++++ Stored rows ++++
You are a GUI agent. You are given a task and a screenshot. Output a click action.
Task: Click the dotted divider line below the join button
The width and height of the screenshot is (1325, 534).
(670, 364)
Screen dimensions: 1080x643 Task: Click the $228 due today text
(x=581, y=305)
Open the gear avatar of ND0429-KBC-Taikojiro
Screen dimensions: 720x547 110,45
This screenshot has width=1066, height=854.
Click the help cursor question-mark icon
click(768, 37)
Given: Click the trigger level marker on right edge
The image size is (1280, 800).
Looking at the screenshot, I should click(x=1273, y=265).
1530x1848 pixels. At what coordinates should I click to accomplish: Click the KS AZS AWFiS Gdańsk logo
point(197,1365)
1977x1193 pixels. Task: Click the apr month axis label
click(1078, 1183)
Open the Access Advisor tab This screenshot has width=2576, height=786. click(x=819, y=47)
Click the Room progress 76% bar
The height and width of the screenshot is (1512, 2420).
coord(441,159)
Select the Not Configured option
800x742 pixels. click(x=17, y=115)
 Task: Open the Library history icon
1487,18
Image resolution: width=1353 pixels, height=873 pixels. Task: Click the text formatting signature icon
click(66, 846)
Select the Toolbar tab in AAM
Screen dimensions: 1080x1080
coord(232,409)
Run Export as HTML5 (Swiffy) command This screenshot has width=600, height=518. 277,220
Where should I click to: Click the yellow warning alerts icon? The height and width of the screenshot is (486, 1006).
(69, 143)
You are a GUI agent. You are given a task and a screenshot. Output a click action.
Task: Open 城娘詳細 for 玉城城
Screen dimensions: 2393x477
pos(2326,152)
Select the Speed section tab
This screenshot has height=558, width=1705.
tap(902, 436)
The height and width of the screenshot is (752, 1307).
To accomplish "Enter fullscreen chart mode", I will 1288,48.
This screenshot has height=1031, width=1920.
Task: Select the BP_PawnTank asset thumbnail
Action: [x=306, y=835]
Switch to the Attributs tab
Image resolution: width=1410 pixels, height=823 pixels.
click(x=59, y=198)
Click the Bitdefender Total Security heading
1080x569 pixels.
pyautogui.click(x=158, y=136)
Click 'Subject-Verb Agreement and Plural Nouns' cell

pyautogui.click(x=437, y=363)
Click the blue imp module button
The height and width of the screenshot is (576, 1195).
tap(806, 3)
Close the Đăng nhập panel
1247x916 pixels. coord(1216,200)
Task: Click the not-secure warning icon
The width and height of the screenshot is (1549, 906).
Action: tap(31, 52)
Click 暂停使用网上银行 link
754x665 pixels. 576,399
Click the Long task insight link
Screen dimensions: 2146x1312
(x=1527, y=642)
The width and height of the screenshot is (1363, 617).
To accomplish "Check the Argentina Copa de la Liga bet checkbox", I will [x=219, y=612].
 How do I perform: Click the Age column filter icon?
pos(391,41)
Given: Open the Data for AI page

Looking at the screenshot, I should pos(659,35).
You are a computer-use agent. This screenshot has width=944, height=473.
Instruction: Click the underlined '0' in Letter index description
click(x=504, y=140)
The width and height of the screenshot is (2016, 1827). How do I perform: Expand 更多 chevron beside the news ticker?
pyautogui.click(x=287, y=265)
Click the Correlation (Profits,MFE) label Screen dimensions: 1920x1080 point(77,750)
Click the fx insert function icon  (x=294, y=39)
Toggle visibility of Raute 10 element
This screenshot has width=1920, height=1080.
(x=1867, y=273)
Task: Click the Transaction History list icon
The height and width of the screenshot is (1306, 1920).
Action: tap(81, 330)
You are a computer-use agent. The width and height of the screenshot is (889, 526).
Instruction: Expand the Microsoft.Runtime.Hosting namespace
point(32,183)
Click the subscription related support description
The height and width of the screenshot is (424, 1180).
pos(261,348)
++++
- What is asked
Could you set out as a numbered list, with blank lines omitted, the lines of the material above, starting with the line containing "You are a computer-use agent. The" and going on through the last line of the material, both included?

- Task result
1. You are a computer-use agent. The width and height of the screenshot is (889, 526).
2. Instruction: Expand the Microsoft.Runtime.Hosting namespace
3. point(32,183)
4. Click the subscription related support description
5. The height and width of the screenshot is (424, 1180).
6. pos(261,348)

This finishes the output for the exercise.